→ **PROMPT**
In the material below, find every line containing the string "computer" and return it.
● ● ● ● ●
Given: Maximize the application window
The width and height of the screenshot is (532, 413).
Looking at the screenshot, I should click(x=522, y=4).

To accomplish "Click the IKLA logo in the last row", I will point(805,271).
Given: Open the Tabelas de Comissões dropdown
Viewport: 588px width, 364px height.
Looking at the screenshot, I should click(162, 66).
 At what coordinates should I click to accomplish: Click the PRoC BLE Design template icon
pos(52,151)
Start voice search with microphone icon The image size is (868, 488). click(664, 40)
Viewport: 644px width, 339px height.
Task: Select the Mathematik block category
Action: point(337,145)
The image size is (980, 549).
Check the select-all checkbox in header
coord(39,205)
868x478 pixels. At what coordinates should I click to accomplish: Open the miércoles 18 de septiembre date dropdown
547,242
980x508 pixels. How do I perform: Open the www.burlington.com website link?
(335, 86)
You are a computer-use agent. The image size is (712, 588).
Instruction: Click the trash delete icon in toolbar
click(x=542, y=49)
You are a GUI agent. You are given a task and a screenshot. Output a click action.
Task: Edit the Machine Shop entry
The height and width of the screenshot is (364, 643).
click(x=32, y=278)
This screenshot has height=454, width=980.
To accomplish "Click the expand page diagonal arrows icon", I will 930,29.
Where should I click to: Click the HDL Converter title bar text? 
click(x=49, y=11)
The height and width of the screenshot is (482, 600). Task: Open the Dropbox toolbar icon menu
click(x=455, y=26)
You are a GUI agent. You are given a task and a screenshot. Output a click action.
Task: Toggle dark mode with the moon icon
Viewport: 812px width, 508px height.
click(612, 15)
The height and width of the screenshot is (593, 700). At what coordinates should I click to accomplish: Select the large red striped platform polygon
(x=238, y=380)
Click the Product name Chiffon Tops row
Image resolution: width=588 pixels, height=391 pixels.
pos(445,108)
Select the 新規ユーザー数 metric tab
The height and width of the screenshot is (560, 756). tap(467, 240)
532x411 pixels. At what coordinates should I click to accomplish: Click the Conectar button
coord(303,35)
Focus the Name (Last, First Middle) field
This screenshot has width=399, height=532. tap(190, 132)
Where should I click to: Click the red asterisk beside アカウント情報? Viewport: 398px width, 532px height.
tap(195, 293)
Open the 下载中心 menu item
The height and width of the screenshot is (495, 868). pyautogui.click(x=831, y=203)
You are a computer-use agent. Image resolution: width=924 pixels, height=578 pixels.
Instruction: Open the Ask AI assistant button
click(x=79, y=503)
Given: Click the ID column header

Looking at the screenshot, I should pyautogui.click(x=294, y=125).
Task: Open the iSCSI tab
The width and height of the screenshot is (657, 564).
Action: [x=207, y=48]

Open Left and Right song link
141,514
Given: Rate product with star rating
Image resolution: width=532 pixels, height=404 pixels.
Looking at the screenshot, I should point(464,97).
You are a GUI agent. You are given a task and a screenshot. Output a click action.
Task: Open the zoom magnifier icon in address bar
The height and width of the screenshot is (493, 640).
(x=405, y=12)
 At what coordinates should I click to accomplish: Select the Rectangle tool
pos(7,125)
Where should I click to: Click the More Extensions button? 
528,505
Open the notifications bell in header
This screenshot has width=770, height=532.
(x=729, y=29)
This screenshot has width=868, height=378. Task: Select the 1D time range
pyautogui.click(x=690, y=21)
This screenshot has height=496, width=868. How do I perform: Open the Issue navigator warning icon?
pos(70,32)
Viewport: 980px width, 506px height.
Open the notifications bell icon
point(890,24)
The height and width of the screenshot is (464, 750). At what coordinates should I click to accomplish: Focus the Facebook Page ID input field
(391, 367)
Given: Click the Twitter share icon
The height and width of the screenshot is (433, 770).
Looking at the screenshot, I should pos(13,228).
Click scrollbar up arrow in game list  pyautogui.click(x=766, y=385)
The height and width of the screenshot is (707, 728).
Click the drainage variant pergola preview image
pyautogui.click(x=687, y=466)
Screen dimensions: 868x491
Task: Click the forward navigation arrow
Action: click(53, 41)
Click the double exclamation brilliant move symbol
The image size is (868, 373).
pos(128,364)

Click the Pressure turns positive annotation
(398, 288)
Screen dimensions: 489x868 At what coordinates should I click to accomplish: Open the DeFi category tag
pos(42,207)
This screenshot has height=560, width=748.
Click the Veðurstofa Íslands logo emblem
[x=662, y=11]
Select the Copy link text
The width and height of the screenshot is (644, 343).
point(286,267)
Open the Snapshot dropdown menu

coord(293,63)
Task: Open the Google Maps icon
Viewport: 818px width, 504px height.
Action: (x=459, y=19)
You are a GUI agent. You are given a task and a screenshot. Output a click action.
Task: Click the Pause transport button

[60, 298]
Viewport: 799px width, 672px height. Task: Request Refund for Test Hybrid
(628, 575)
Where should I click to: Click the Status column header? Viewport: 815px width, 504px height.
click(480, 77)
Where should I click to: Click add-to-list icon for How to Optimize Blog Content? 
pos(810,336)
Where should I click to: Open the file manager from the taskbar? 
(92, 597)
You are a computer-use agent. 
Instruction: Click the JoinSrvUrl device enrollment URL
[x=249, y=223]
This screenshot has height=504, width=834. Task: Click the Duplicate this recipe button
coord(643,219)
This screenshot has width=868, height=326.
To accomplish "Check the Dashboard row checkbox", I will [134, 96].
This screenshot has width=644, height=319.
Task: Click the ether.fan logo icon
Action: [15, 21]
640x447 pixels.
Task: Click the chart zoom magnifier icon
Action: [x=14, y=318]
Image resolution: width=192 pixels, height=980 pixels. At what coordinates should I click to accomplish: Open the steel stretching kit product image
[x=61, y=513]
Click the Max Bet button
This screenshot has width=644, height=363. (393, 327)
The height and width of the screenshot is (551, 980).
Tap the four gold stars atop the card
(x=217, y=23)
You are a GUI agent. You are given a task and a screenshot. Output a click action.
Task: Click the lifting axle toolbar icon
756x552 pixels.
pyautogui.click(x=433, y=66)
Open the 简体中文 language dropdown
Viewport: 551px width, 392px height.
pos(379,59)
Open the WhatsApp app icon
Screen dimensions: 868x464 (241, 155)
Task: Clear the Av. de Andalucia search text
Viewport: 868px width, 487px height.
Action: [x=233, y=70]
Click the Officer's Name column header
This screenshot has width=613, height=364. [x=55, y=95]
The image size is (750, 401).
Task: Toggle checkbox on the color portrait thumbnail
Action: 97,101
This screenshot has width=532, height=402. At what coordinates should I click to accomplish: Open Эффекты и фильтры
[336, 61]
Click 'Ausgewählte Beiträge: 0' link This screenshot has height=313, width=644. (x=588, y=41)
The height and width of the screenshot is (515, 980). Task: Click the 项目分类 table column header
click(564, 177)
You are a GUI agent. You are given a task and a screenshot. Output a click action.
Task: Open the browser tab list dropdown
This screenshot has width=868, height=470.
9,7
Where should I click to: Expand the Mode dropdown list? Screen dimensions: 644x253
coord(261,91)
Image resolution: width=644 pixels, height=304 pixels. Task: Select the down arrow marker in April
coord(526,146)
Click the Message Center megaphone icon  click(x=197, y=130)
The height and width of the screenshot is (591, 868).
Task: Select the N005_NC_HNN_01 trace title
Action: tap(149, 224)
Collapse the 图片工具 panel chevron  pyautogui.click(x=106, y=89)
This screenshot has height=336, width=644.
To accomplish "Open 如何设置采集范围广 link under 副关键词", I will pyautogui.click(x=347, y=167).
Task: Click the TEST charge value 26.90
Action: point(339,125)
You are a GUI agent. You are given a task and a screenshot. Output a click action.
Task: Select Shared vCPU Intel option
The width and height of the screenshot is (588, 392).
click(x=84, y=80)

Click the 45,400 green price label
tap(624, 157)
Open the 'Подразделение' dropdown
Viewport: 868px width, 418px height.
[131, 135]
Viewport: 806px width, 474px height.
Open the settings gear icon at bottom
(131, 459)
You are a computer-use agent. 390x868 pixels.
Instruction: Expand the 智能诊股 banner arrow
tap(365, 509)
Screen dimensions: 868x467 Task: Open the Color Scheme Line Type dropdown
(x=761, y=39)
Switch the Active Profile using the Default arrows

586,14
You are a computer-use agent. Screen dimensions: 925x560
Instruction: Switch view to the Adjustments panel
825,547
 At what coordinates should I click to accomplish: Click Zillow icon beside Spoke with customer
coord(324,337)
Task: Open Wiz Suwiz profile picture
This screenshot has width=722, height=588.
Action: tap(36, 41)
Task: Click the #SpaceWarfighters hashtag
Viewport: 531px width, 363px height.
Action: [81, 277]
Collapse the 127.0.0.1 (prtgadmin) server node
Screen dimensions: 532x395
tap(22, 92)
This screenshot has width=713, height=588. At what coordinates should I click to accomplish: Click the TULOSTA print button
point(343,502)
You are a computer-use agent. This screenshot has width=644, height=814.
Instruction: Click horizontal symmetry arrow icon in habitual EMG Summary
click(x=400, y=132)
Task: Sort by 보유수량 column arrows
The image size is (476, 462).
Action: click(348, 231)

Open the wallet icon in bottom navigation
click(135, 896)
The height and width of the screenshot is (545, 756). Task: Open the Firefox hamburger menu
● ● ● ● ●
→ **WRITTEN RESPONSE**
You are a computer-use agent. The image size is (712, 588).
You are a computer-use agent. Image resolution: width=924 pixels, height=578 pixels.
You are a computer-use agent. 
You are a computer-use agent. 390x868 pixels.
You are a computer-use agent. Screen dimensions: 925x560
You are a computer-use agent. This screenshot has width=644, height=814.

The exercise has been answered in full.